TfL settles disabled Oystercard problem
In RAIL 835‘s The Fare Dealer, I referred to a reader who had paid £300 at Wembley Central for the £5 deposit and adding £10 credit on each of 20 new Oystercards, ready for a party of visitors, only to find all the cards blank on first use.
This was taken up by London TravelWatch and I’m pleased to say Transport for London (TfL) has settled this.
It said it had seen potentially fraudulent Oyster transactions at the ticket vending machines at Wembley and so bulk purchases were ‘disabled’ as part of their fraud prevention measures. It added it was implementing changes to the Oyster system that will allow it to undertake this type of fraud prevention without disabling cards.

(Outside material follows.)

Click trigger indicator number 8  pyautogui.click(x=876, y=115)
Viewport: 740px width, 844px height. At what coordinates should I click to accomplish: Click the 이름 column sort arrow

TfL paid our reader £100 in compensation, but added: “It was never our intention to cause any embarrassment to you.” I’m not sure how they imagined the deletion of £300-worth of credit would do other than cause embarrassment, but that no doubt complements the generous compensation offered.
TravelWatch told me TfL would prefer people to use contactless credit/debit cards and I was interested to learn that overseas visitors may use them regardless of their bank or home currency.
Contactless is an excellent system and will no doubt replace Oyster in time, once TfL can come up with ways of arranging for discounted fares to work. Probably a majority of those still using Oyster are children, Freedom Pass holders (seniors within Greater London) or those like myself with a railcard added to an Oyster.
Oyster can easily deduct a railcard-discounted fare, but you can’t add a railcard to a contactless bank card, so there will need to be some arrangement for a railcard to match a nominated bank card so TfL can pass the correct charge to the bank.